Commentary
It’s that time again when I leaf through my stack of stuff, some old news but worthy of salvaging for my commentary, including those on lawsuits and rogue judges.
No president has faced more charges under the law than President Trump, in his first term, while campaigning for his return to office, and now in his second term.
I’ve often wondered about those brief exchanges between the president and those individuals along the path to the lectern for a speech before Congress. The accompanying photo of him with Chief Justice Roberts is one such moment.
Though a conservative, Roberts has disappointed me on occasion.

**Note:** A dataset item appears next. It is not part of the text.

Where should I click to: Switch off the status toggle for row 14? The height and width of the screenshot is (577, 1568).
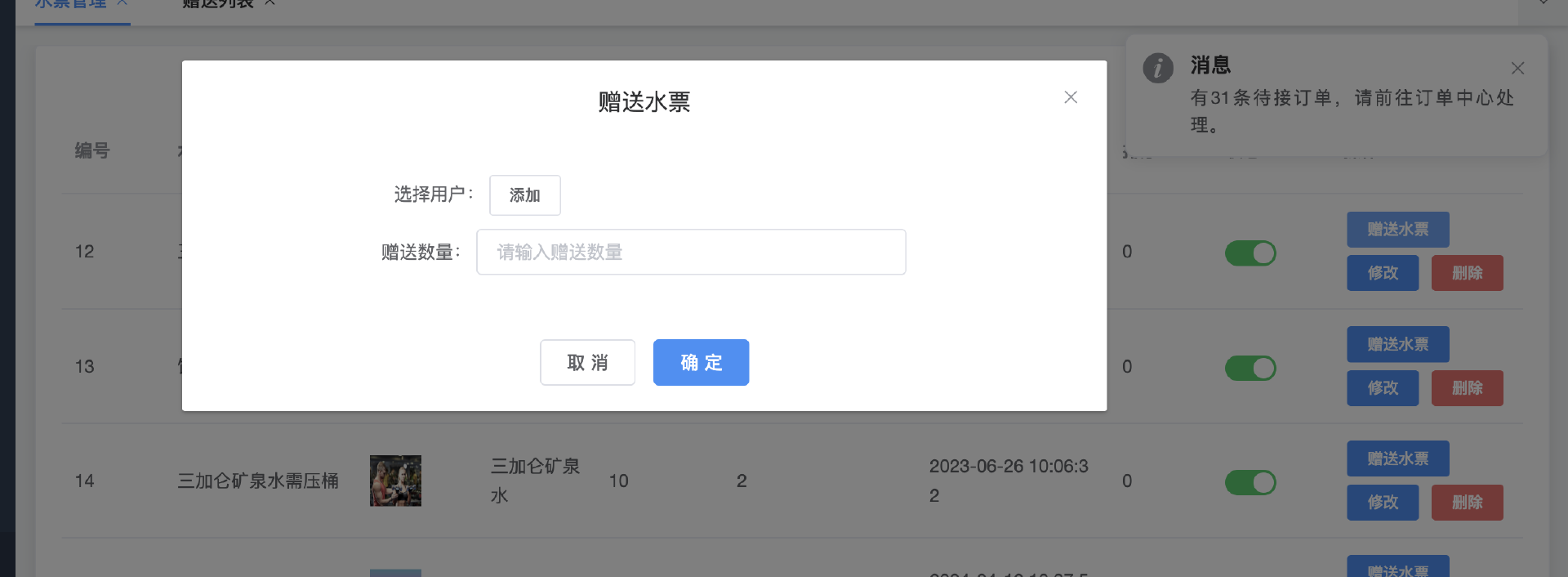click(x=1250, y=482)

While he didn’t call out Trump by name, he made it known that calling for an impeachment “is not an appropriate response” to a disagreement over a judicial decision.
Trump is right, and Roberts knows it. Trump was elected by a strong majority of Americans because they supported his plans to return America to greatness. If a lower-level judge can place an injunction on whatever the President of the United States has ordered, there is no need for an election.

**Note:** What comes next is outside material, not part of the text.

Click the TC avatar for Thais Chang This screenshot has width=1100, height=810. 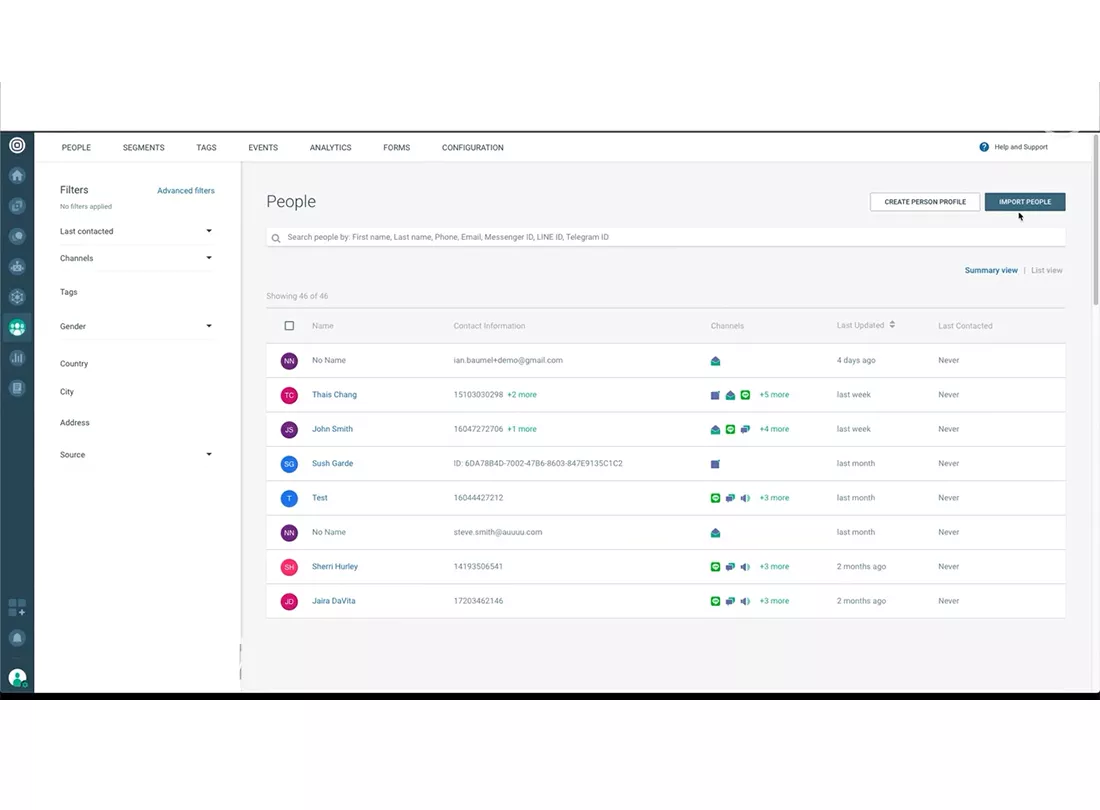click(289, 395)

The judge, who sought to interfere with the deportation of illegals, including Venezuelan gang members, is an activist who was judge shopped by those opposing Trump’s agenda.
It has since been made known to those of us who are not attorneys, a federal district judge has no authority to issue a universal injunction. Now, the mess in the lower courts needs to be straightened out, and it’s up to Roberts to get on with it and put the gavel down on them.
I was struck by the headline. “Trump’s Dangerous Disregard for the Courts,” over William A. Galson’s column in the Wall Street Journal until I read his admission to being “an old-fashioned liberal.”
Citing his belief in the checks and balances and the rule of law being protections for liberty and against tyranny, Galson criticized Trump, who believes” we have rogue judges that are destroying our country.”
Prior to Trump taking office, then Senate Majority leader Schumer took pride in pushing through Biden court nominees using numerous procedural votes and late-night sessions before Congress adjourned and the Republicans took over.
Included were 13 of those district court judges confirmed between Thanksgiving and late December.
In addition, I don’t recall Galson calling out Joe Biden, when he defied the Supreme Court in March last year as he cancelled $144 billion in student loans.
Had New Jersey’s Democrat Senator Booker hoped to move public opinion with his marathon speech on the Senate floor protesting Trump’s agenda, he failed. He claimed, “the threats to the American people and American democracy and even our aspirations as a people for, from our highest offices, a sense of common decency.”
In a Wall Street Journal article reporting on state attorneys general who are taking Trump to court on various orders, Minnesota’s radical attorney general Keith Ellison conceded that they “need to win in the court of public opinion.”
April Fool’s Recognition
While I didn’t publish yesterday, I didn’t fail to select my April Fool’s “honor.” It goes to all those fools who are protesting in opposition to Elon Musk, especially the guy holding the ridiculous sign reading, “Musk is Inept,” and another who was asked if he had checked out the DOGE findings transparently being posted on the Internet, who responded, “it’s not true.”
Incidentally, the “inept” Musk designed the Tesla with a Sentry Mode, exterior cameras to continuously record what’s happening around the car. It has been successful in catching vandals, even those keying the car while walking by.